→ **Sezione del documento**:
========================================================================
Pubblicata in data 4/8/2005

Olympique Marseille- S.S.Lazio 3-0 ( andata 1-1)
MARCATORI: Niang (M) al 15' s.t., Mendoza (M) al 17' s.t., Ribery (M) al 20' s.t.
MARSIGLIA (4-5-1): Carrasso; Ferreira, Beye, Dehu, Meite; Niang, Oruma (Battles dal 33' s.t.), Taiwo, Lamouchi (N'Diaye dal 29' s.t.), Ribery; Mendoza (Luyindula dal 37' s.t.). (Quesnel, Nasri, Nakata, Koke). All. Fernandez.
LAZIO (4-4-2): Sereni; Belleri (Sannibale dal 19' p.t.), Cribari, Lequi, Zauri; Manfredini (Tare dal 18' s.t.), Firmani, Liverani, Cesar; Rocchi, Di Canio (Muzzi dal 7' s.t.). (Peruzzi, De Silvestri, Baronio, Pandev). All. Rossi D.
ARBITRO: Almeida Costa (Por) NOTE: ammoniti Lequi (L), Cribari (L), Rocchi (L), Beye (M), Meite (M) per gioco scorretto.
Angoli: 8-3 per il Marsiglia.
========================================================================
→ **Materiale fornito**:
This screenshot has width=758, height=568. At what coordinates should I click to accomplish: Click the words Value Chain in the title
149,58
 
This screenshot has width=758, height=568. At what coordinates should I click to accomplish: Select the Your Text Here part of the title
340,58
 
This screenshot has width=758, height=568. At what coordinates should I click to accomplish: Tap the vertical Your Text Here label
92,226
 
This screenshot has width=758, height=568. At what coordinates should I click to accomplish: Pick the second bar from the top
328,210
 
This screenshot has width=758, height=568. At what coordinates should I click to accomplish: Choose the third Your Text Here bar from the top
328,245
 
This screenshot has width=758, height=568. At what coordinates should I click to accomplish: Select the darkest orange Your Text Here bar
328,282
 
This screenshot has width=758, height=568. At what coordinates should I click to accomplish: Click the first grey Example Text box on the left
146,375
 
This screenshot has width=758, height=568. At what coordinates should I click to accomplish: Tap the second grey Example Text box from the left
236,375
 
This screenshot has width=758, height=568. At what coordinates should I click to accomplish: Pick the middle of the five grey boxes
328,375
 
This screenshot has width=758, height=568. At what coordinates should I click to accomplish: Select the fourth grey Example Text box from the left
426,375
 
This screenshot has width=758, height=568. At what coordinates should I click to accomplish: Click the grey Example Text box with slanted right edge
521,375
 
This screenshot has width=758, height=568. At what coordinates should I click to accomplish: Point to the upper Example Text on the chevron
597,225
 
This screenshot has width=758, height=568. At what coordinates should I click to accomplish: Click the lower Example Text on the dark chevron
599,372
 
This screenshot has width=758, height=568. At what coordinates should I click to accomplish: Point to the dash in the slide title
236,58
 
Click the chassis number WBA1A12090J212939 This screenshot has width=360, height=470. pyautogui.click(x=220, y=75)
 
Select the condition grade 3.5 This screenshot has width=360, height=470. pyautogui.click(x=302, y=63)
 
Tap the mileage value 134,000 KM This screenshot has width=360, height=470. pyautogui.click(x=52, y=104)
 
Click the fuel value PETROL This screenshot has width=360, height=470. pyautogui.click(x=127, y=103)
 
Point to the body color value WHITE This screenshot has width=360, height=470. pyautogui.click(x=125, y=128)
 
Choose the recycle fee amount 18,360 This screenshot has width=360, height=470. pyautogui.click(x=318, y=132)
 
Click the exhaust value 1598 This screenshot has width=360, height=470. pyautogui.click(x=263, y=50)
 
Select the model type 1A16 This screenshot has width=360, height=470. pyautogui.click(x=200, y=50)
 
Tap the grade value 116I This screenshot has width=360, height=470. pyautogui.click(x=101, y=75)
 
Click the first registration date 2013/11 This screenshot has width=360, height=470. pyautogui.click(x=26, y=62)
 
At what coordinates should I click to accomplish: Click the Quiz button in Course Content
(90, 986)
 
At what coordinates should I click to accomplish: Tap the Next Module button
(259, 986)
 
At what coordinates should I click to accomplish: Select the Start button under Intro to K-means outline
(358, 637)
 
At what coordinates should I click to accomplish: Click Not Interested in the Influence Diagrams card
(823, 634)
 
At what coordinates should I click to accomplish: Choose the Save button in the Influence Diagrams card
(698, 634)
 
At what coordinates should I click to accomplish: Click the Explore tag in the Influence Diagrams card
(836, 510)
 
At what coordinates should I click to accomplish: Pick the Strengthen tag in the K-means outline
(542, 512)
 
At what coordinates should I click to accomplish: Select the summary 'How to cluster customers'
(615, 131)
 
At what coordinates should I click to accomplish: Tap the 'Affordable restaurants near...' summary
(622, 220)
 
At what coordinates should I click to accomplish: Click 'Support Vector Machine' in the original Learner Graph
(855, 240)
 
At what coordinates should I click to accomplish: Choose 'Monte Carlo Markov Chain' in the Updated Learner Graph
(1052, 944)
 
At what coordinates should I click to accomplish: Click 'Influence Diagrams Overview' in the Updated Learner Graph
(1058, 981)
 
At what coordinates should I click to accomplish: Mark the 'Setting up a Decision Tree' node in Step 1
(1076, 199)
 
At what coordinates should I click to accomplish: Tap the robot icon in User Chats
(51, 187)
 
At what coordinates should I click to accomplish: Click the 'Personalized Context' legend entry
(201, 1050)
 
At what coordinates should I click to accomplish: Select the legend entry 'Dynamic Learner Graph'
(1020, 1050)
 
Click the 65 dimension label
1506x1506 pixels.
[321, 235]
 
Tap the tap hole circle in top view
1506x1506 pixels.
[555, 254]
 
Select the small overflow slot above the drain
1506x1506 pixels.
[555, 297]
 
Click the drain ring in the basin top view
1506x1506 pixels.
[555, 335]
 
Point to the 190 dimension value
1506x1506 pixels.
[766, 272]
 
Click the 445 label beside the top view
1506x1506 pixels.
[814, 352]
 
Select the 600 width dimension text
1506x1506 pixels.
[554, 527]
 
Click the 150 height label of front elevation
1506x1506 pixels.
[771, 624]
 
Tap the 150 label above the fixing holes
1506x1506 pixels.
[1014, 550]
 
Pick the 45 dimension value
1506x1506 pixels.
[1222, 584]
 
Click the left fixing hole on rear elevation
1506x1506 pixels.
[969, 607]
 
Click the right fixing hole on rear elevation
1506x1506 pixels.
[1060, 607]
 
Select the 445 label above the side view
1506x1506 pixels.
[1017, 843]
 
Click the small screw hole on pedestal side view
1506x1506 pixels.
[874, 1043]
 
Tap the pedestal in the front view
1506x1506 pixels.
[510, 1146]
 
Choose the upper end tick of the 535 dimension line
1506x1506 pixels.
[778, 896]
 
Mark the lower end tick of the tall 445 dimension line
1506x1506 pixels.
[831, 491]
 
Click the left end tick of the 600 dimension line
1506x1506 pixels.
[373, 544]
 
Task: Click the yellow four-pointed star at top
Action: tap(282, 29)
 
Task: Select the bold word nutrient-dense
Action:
========================================================================
→ **Istruzioni**:
- A) Trascrivi dalla scheda della partita il passo che comincia con "MARCATORI: Niang (M)" e prosegue fino a "per gioco scorretto.".
- B) Elenca tutti i giocatori ammoniti nella scheda della partita.
Le righe non servono in alcun modo per svolgere questo esercizio.

→ **Soluzioni**:
- A)
MARCATORI: Niang (M) al 15' s.t., Mendoza (M) al 17' s.t., Ribery (M) al 20' s.t.
MARSIGLIA (4-5-1): Carrasso; Ferreira, Beye, Dehu, Meite; Niang, Oruma (Battles dal 33' s.t.), Taiwo, Lamouchi (N'Diaye dal 29' s.t.), Ribery; Mendoza (Luyindula dal 37' s.t.). (Quesnel, Nasri, Nakata, Koke). All. Fernandez.
LAZIO (4-4-2): Sereni; Belleri (Sannibale dal 19' p.t.), Cribari, Lequi, Zauri; Manfredini (Tare dal 18' s.t.), Firmani, Liverani, Cesar; Rocchi, Di Canio (Muzzi dal 7' s.t.). (Peruzzi, De Silvestri, Baronio, Pandev). All. Rossi D.
ARBITRO: Almeida Costa (Por) NOTE: ammoniti Lequi (L), Cribari (L), Rocchi (L), Beye (M), Meite (M) per gioco scorretto.

- B) Lequi, Cribari, Rocchi, Beye, Meite.